一方,時間当たり賃金は2月には前年同月比+4.3%と,1年前の+4.7%から下がったものの,現行ベースでデータが取れる2007年3月以降,コロナ禍直前までの平均値が+2.5%,最高値で+3.6%であったことから見れば,歴史的には依然高水準です。失業率は昨年4月の3.4%から2月には3.9%へと上昇していますが,米議会予算局の推計では4.4%とされている自然失業率をまだ下回っており,賃金上昇圧力が残っていると考えられます。
財物価の下落と設備稼働率の低下
財の消費者物価は,2022年3月には前年同月比で14%を超える所まで急騰しましたが,今年2月には+0.3%まで下がっています。足元の動向を示す6ヵ月前比の年率換算値では−1.1%と下落に転じています。特に耐久財は−3.7%と大きく下落しています。一方,製造業の設備稼働率は2022年前半には80%に迫り,2000年7月以来の高水準となりました。しかし,その後は低下し,今年2月には77.0%と過去の景気後退初期並みか,それよりも低い水準となっています。最終製品価格が下落し,設備稼働率も低下している点では,製造業の景気が悪いことは明らかです。
遠ざかるソフトランディング
財物価を主導役に,消費者物価の前年同月比上昇率は,2022年9月の+9.0%から今年2月には+3.2%まで下がっています。経済全体としては景気後退に陥らず,インフレ率が低下してきた点では,ソフトランディングに向かっているように見えます。
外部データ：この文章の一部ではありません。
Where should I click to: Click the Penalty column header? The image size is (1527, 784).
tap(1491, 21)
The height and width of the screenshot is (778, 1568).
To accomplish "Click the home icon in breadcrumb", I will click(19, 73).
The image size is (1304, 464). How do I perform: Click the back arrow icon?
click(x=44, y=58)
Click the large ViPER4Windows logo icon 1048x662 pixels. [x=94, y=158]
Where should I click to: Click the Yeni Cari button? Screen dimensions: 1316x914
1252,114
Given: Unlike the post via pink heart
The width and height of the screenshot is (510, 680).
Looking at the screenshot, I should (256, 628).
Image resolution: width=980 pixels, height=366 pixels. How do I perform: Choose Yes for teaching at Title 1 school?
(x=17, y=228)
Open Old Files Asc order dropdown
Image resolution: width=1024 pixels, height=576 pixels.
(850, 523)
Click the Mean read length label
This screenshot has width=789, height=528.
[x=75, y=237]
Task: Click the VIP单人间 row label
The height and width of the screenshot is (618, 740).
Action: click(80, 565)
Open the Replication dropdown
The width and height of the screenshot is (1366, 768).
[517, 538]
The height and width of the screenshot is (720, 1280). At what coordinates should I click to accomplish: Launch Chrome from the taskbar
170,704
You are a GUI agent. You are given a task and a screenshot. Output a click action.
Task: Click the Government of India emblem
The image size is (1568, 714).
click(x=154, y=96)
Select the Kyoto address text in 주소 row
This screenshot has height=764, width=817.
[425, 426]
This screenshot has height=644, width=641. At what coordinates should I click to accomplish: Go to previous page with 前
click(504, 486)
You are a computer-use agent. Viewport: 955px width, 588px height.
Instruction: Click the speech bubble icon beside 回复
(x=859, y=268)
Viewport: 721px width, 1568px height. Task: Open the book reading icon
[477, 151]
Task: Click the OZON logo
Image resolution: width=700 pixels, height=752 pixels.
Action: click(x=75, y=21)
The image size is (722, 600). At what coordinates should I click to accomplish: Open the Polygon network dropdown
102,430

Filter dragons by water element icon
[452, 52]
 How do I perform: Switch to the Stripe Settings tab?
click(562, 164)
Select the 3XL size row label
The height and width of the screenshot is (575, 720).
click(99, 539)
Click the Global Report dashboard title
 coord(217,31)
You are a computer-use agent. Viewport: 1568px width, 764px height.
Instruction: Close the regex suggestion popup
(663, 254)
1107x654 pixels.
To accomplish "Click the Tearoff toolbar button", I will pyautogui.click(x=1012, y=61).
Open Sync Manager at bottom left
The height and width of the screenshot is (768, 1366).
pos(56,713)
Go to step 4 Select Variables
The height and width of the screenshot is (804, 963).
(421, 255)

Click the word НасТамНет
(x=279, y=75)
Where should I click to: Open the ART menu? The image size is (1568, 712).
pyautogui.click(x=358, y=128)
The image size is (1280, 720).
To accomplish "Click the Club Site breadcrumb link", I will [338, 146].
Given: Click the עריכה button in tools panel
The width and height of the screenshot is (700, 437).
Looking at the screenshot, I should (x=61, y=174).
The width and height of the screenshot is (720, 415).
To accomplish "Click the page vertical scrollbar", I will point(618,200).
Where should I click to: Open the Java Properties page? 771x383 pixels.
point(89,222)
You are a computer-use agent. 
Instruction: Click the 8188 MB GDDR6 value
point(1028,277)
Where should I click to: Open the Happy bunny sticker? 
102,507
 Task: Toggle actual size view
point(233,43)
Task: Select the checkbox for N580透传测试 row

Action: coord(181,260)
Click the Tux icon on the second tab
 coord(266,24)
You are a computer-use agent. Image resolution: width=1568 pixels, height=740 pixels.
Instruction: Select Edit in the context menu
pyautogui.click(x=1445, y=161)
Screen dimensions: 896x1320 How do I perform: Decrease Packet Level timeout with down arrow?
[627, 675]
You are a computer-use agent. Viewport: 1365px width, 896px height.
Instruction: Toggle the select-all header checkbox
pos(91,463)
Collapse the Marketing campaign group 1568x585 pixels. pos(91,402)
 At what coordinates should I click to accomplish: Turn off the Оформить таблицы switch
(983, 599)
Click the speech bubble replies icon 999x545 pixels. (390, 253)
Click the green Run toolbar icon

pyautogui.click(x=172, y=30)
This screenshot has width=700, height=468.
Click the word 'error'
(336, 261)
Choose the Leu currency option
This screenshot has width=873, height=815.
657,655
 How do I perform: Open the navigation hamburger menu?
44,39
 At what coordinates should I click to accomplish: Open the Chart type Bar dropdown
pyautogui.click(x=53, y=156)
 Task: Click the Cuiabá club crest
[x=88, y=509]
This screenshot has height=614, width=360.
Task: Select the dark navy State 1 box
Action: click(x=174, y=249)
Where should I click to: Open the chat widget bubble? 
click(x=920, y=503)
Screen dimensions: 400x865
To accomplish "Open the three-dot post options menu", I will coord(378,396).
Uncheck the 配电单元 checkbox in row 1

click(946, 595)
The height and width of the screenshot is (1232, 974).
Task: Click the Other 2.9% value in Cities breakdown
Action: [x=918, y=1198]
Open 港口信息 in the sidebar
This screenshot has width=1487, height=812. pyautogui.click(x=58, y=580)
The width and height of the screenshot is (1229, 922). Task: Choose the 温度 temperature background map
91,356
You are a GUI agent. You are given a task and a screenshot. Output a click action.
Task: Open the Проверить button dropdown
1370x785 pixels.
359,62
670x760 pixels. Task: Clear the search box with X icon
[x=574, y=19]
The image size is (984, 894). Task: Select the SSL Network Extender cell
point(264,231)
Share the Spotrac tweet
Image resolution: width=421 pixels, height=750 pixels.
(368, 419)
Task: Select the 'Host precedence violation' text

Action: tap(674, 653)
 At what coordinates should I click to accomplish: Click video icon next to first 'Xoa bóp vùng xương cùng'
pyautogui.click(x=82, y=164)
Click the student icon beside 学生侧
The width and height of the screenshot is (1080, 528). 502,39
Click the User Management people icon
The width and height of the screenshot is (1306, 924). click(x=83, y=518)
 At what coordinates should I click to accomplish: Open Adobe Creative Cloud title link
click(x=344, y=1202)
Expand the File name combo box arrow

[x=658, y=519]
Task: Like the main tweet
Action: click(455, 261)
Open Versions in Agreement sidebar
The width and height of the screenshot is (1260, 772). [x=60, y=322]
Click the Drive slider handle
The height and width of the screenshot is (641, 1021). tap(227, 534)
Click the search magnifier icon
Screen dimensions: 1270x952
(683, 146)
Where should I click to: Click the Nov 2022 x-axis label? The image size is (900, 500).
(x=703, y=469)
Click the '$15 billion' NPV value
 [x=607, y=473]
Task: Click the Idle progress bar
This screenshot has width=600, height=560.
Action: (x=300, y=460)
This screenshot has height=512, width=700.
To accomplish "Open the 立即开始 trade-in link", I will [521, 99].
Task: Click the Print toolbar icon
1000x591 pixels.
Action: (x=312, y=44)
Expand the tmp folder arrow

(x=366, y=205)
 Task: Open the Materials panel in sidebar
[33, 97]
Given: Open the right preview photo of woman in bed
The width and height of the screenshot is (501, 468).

ただ,上で述べた総労働時間の伸び率の鈍化,失業率の上昇,設備稼働率の低下は,景気が停滞状態(=スタグネーション)にあることを示しています。一方,個人消費支出の3分の2を占めるサービス支出の消費者物価は,2月には前年同月比+5.0%と,高い上昇率となっています。一部品目の変動の影響を受けにくく,物価の基調を示すと考えられる消費者物価中央値は,2月には前年同月比+4.6%と,平均値である通常の消費者物価の上昇率を大きく上回っています。さらに6ヵ月前比年率換算値で見ると,サービス消費者物価は昨年8月の+4.0%から今年2月には+5.9%へ,消費者物価中央値は12月の+4.1%から4.8%へと上昇率が高まっており,足元で再加速気味であることがうかがわれます。スタグネーションとインフレが併存している点では,スタグフレーションと呼ぶべきでしょう。ソフトランディングとスタグフレーションは紙一重であり,現状はソフト・スタグフレーションとでも言えそうです。
インフレ率の基調が十分下がっていないことを受けて,金融市場での利下げ期待は後退しています。利下げが進まない中,現状程度の景気停滞に留まれば,インフレ率は今後も下がりにくく,スタグフレーションの様相は一層明らかなものとなるでしょう。これまでの金融引締めの影響が表面化して景気がさらに鈍化すれば,早晩景気後退に入るでしょう。いずれにせよ,ソフトランディングからは遠ざかってゆきそうです。